Morgan Stanley: "Prolonged high interest rates will create a sustained drag, not only offsetting fiscal stimulus but also pushing economic growth consistently below potential starting from Q3 2024. We still believe the Fed will achieve a soft landing, but slowing economic growth will keep recession concerns alive. We forecast U.S. GDP growth will slow to 1.6% in 2024 from 2.5% in Q4 2023 (with a year-over-year growth rate of 2.4%)."
Wells Fargo: "Some cracks have begun to appear in the economy, and these pressures may intensify in the coming months as monetary tightening continues. Our baseline forecast is that the U.S. real GDP will see a moderate contraction starting from mid-2024."
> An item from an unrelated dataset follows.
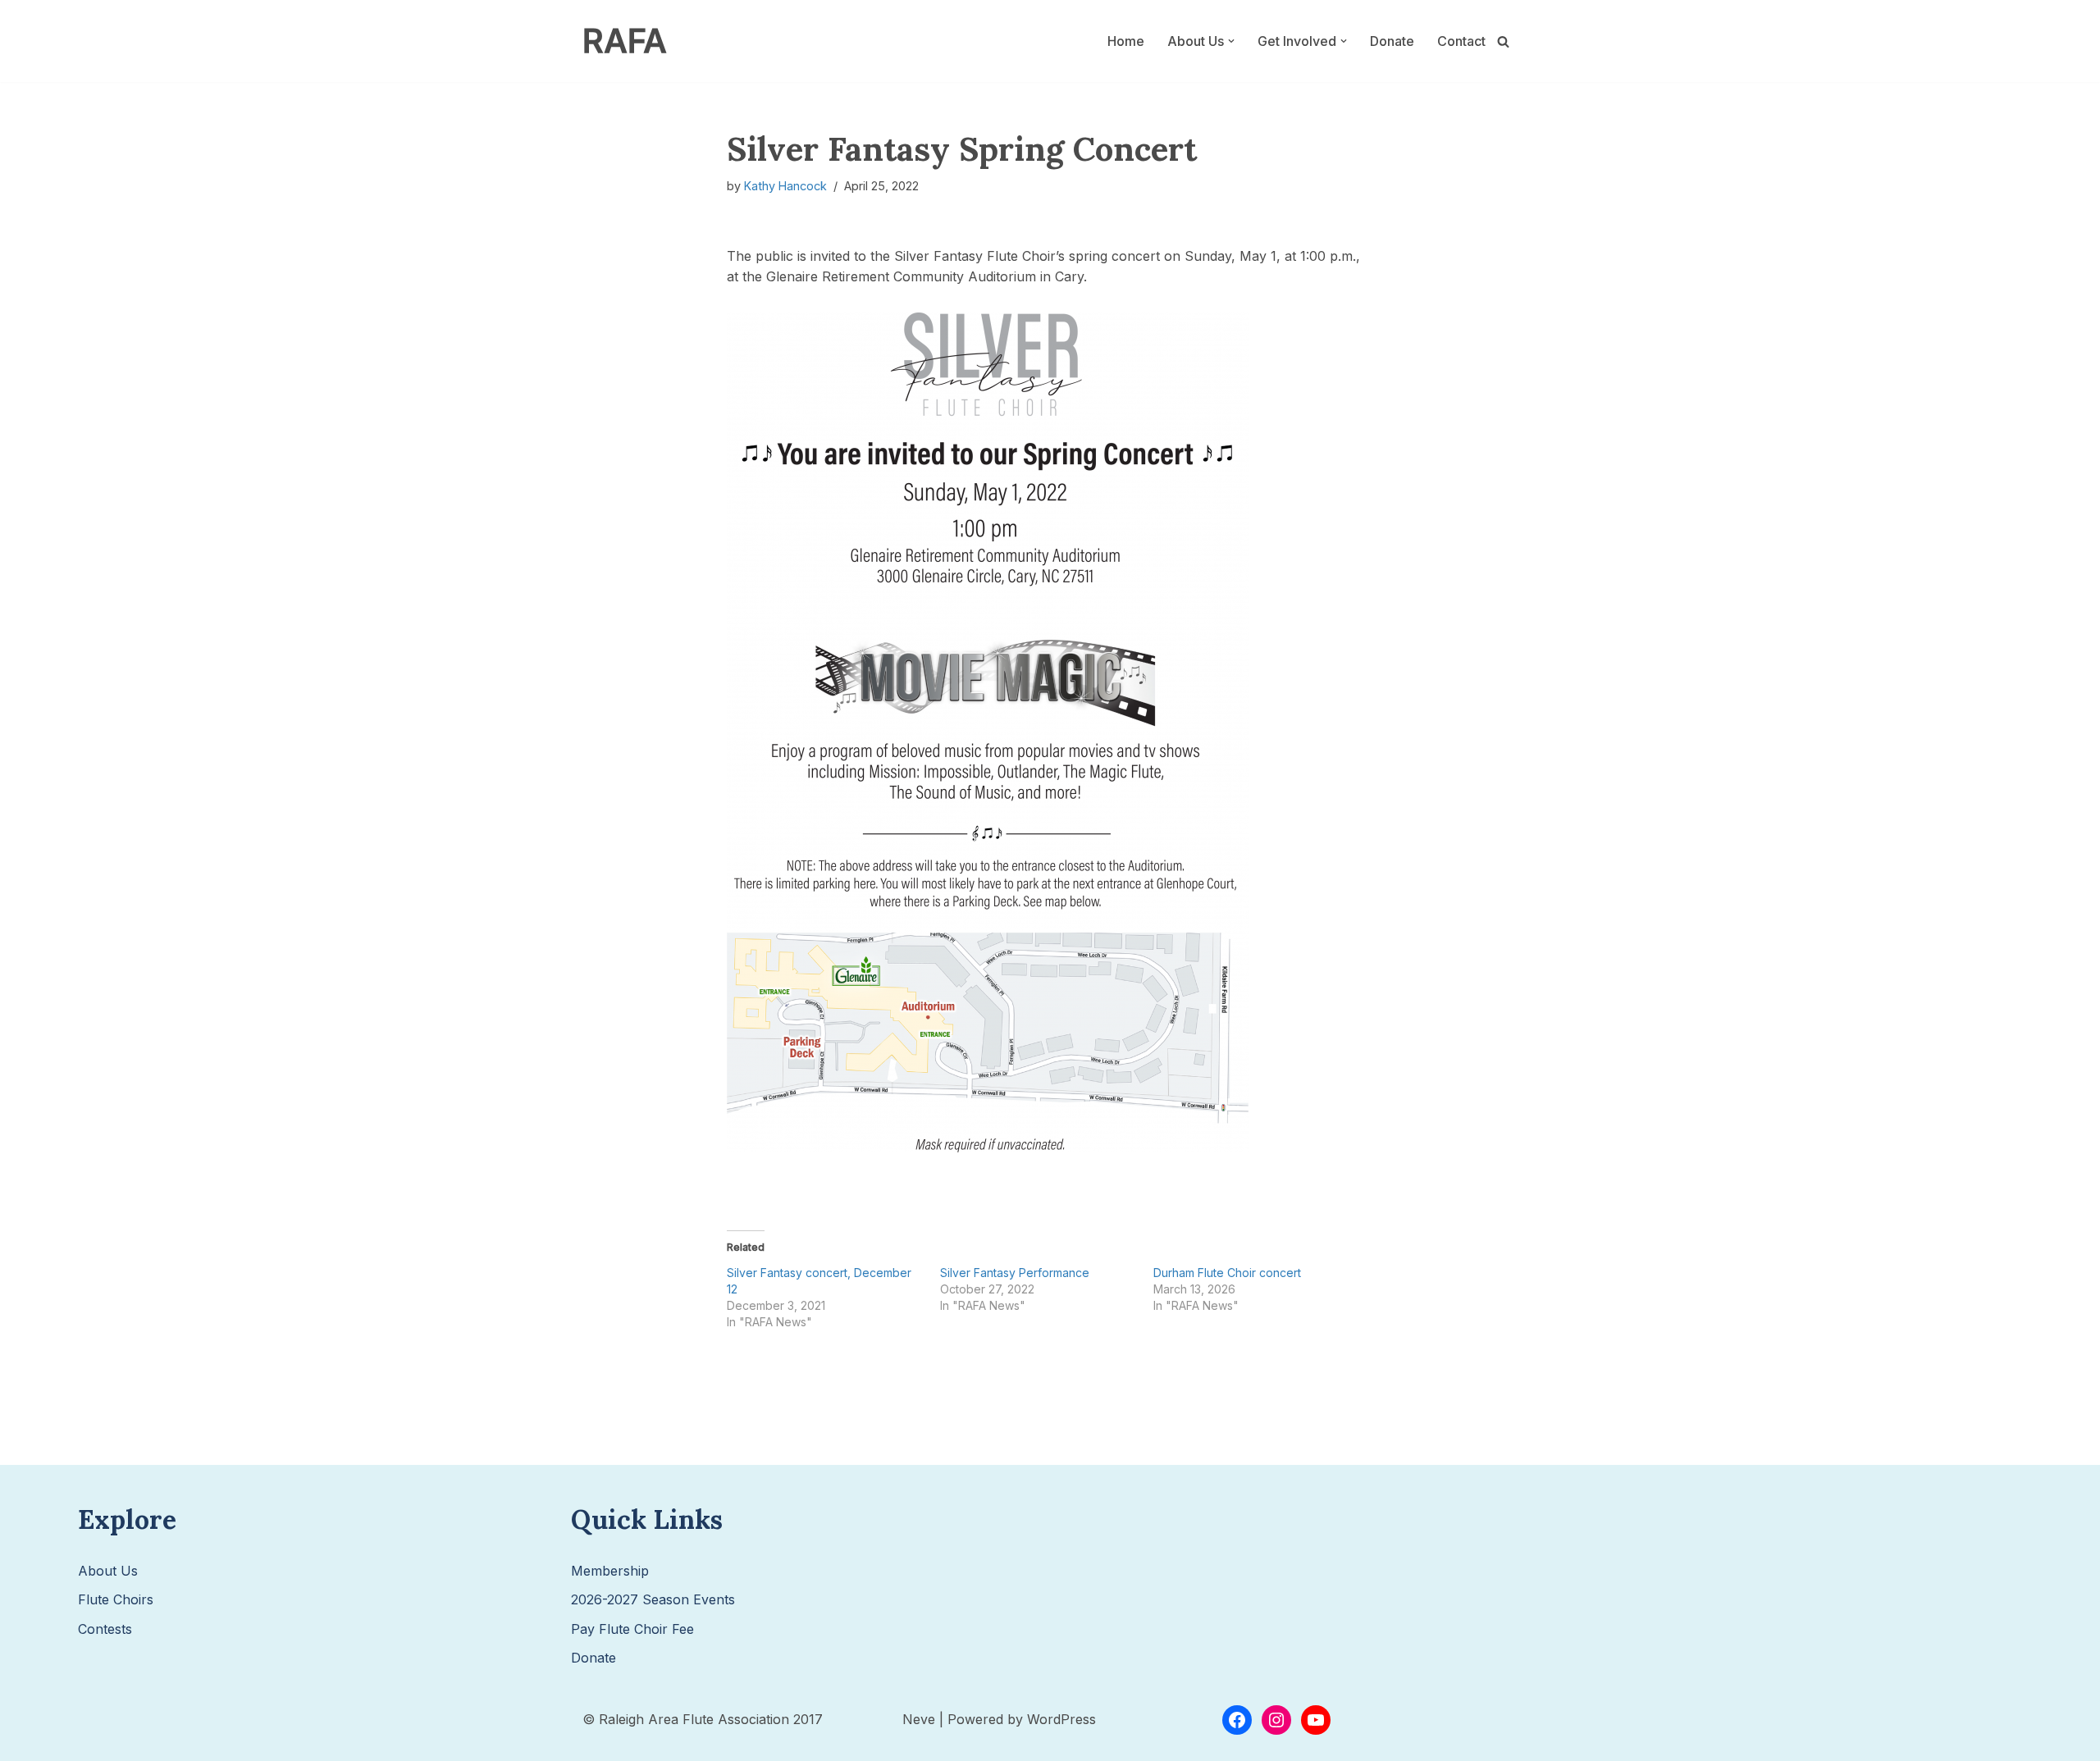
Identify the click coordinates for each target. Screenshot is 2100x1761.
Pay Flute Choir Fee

Goldman Sachs: "The hardest part of fighting inflation is behind us, and core inflation should fall back to 2.2% to 2.5% by the end of 2024. With the more daunting issues largely resolved, the conditions are in place for inflation to return to target levels, and the worst impacts of monetary and fiscal tightening have already passed. We now believe the historical average probability of a recession in the next 12 months is only 15%."
Bank of America: "We believe a soft landing for the U.S. economy in 2024 — a period of sustained growth but at a rate below historical trends — is the most likely scenario."